A fin de cuentas, pareciera ser que Eliot se disgusta constantemente con
los afanes de definición total o de fórmulas acabadas que explicitasen el poema
o dieran su razón de ser. Pero ese disgusto, si bien signo epocal de un tiempo
que ha padecido la destrucción de la razón como soporte configurador, no se
halla en la estela de un Nietzsche, por ejemplo, sino como la constatación de
reconocer la imperfección del conocer humano, imperfección que, de todas
formas, no inmoviliza el anhelo de aproximarse a la posibilidad del sentido,
sentido que en la poética de Eliot es memoria, conciencia del tiempo y
meditación asombrada ante el misterio. Así, puede observarse en su ensayo
“Goethe como sabio” cómo nuestro poeta se da a la empresa de indagar y
auscultar el significado de la palabra “sabiduría” y donde siente la necesidad
de pensarla como una noción que engloba elementos literarios, culturales,
filosóficos y religiosos que hicieron del poeta alemán, una de sus mejores
encarnaciones.

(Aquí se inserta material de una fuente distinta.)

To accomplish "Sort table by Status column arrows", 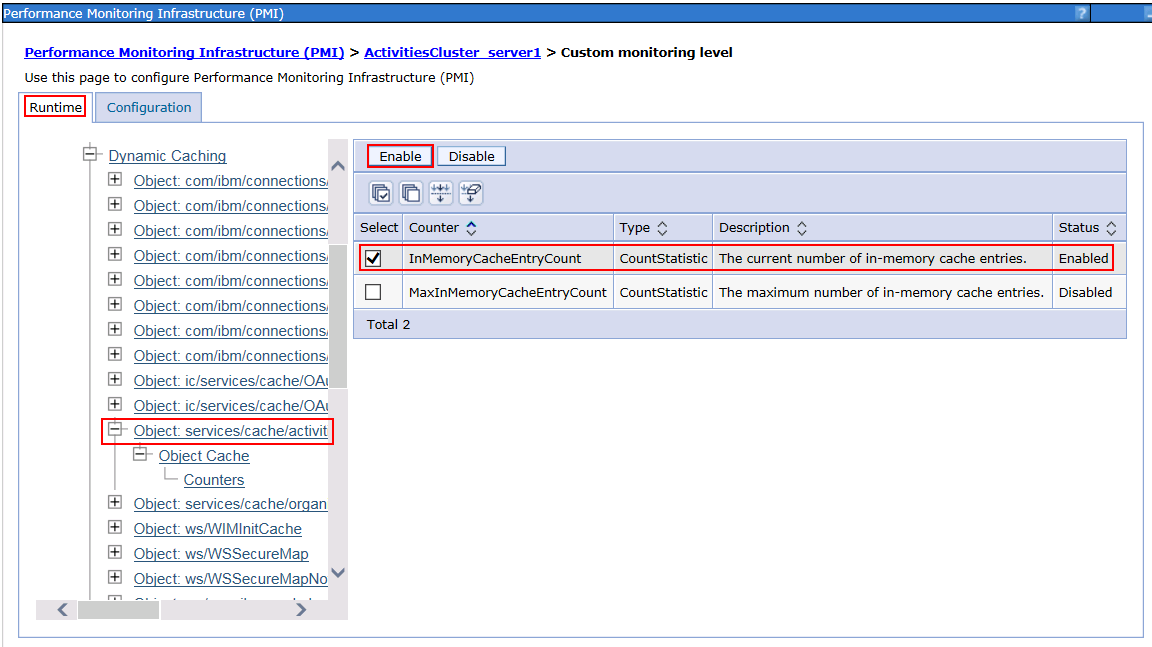I will (x=1111, y=228).

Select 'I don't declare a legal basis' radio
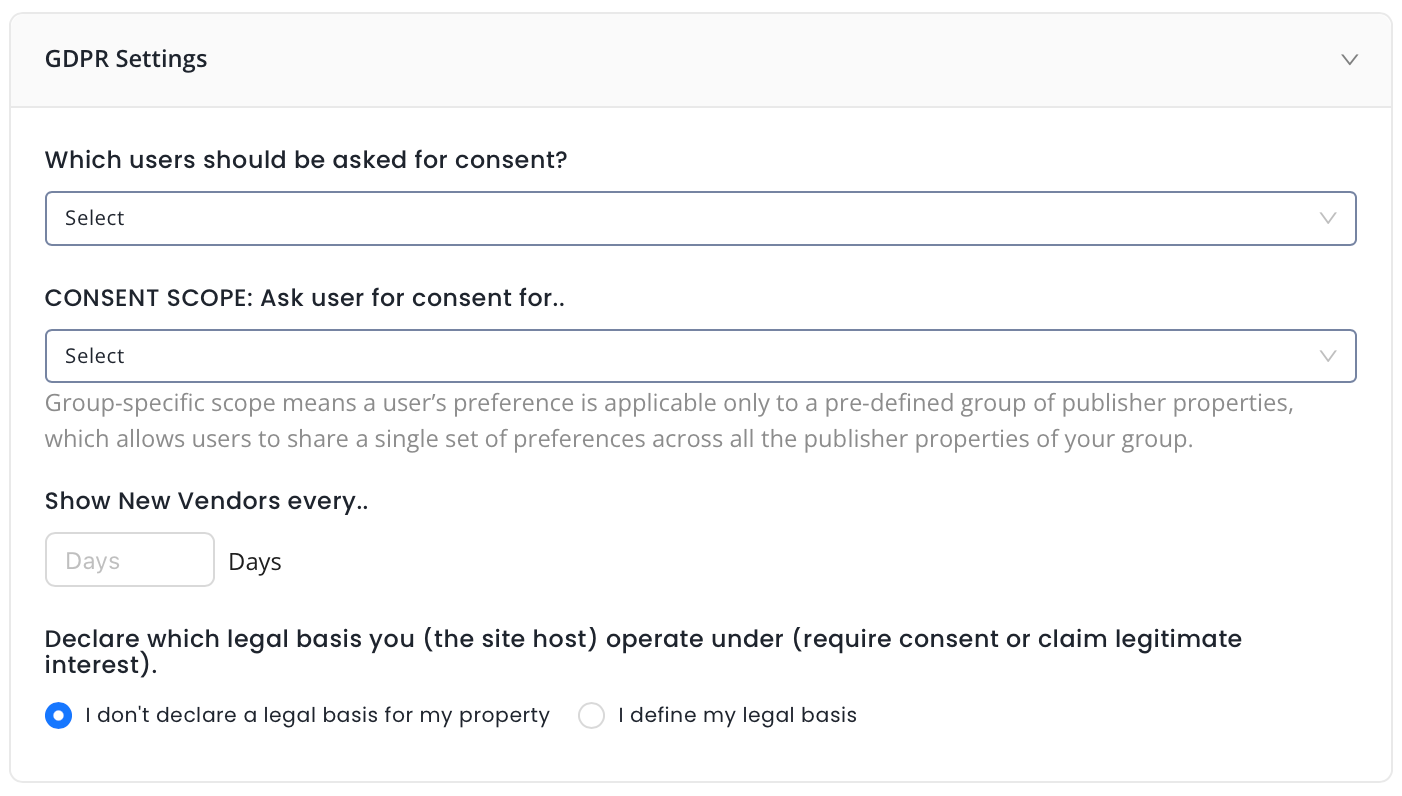tap(59, 716)
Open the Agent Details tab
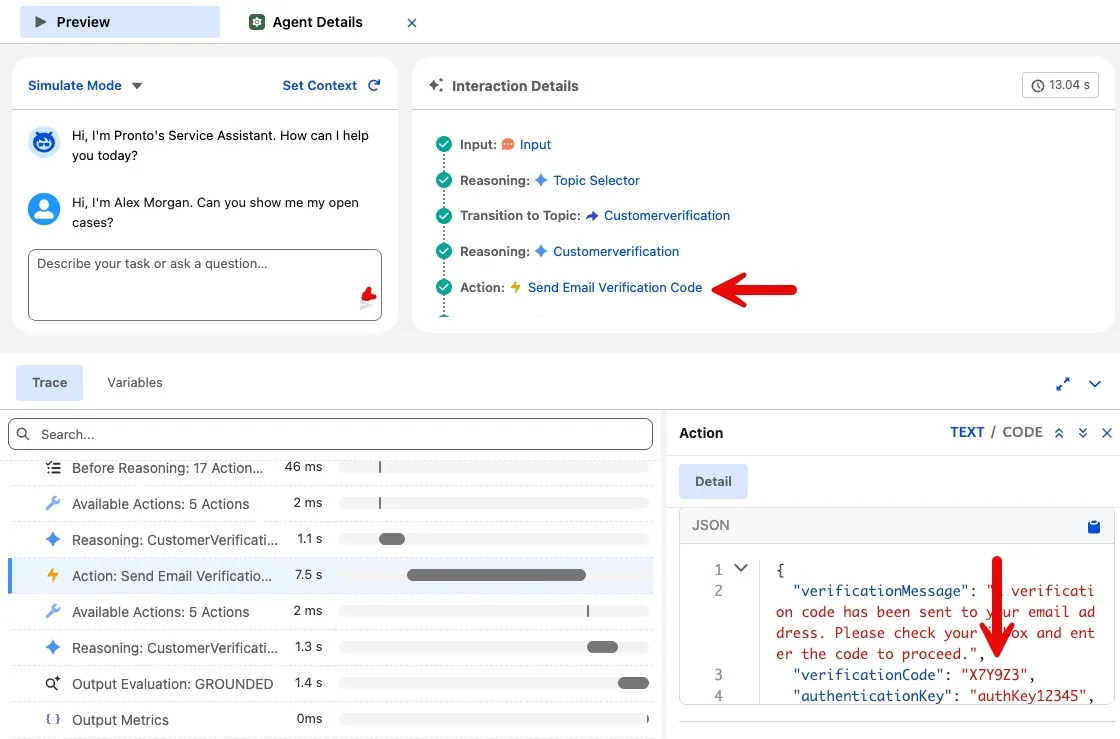Image resolution: width=1120 pixels, height=739 pixels. point(306,22)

Lo que aquí se advierte es una búsqueda, no tanto para explorar
un territorio desconocido, sino más bien para constatar posibilidades de
intelección y arraigo. Esa búsqueda posee sus exigencias y una de ellas es la
necesidad de entenderla como un afán intersubjetivo. Como señala en Función
de la poesía y función de la crítica:
El crítico, es de suponer
que si ha de justificar su existencia, debería esforzarse por disciplinar sus
prejuicios personales y manías –taras a las que todos estamos sujetos- y
componer sus diferencias con las de tantos colegas como sea posible, en la
búsqueda común del juicio verdadero.
Una afirmación como ésta no supone tanto un distanciamiento irónico, ni
menos un guiño hacia lo políticamente correcto. Para nada: son interesantes
premoniciones de diversos hallazgos que la crítica literaria del siglo XX
efectuó respecto de sí misma y que Eliot otorga en la peculiaridad de su pasión
discursiva como un correlato arraigado desde la experiencia lectora. Esa misma
experiencia es fundamental, pues se halla en el corazón mismo de todo afán de
comprensión e interpretación y aún de recepción. Como un clarín que anuncia las
futuras ideas de un Jauss o un Iser, Eliot indica una serie de observaciones
que aún nos son necesarias para vérnoslas con ese ejercicio superior de la
imaginación y la inteligencia que llamamos “lectura”. En su ensayo “La música
de la poesía”, leemos lo siguiente:
El primer peligro es el
de asumir que debe haber sólo una interpretación del poema como un todo, que
debe ser verdadera. Habrá detalles de explicación, especialmente con poemas
escritos en otra época que la nuestra, cuestiones de hecho, alusiones
históricas, el significado de ciertas palabras en un cierto momento, que pueden
ser establecidos, y el profesor puede ver que sus alumnos entiendan estas
cosas. Pero por lo que toca al significado del poema como un todo, no se agota
por una explicación, porque el significado es lo que el poema significa a diferentes
lectores sensibles...
Por otro lado, en el ensayo sobre el dramaturgo isabelino Philip
Massinger, escrito en 1920, es posible hallar in nuce, la descripción de aquella noción capital de la teoría
literaria contemporánea: la intertextualidad. Aquel concepto que ha hecho
fortuna de la mano de Todorov, Kristeva, Genette y tantos otros, es un
concepto que Eliot deja entrever desde la praxis misma del ejercicio lector:
Los poetas inmaduros
imitan, los poetas maduros roban, los malos poetas desfiguran lo que toman, y
los buenos poetas lo convierten en algo mejor, o al menos en algo diferente. El
buen poeta integra su robo en un todo de sentimiento que es único, patentemente
distinto de aquello de lo que fue arrancado; el mal poeta lo estampa en algo
que no tiene cohesión. Un buen poeta tomará prestado generalmente de autores
lejanos en el tiempo, o extranjeros en la lengua, o de intereses diversos.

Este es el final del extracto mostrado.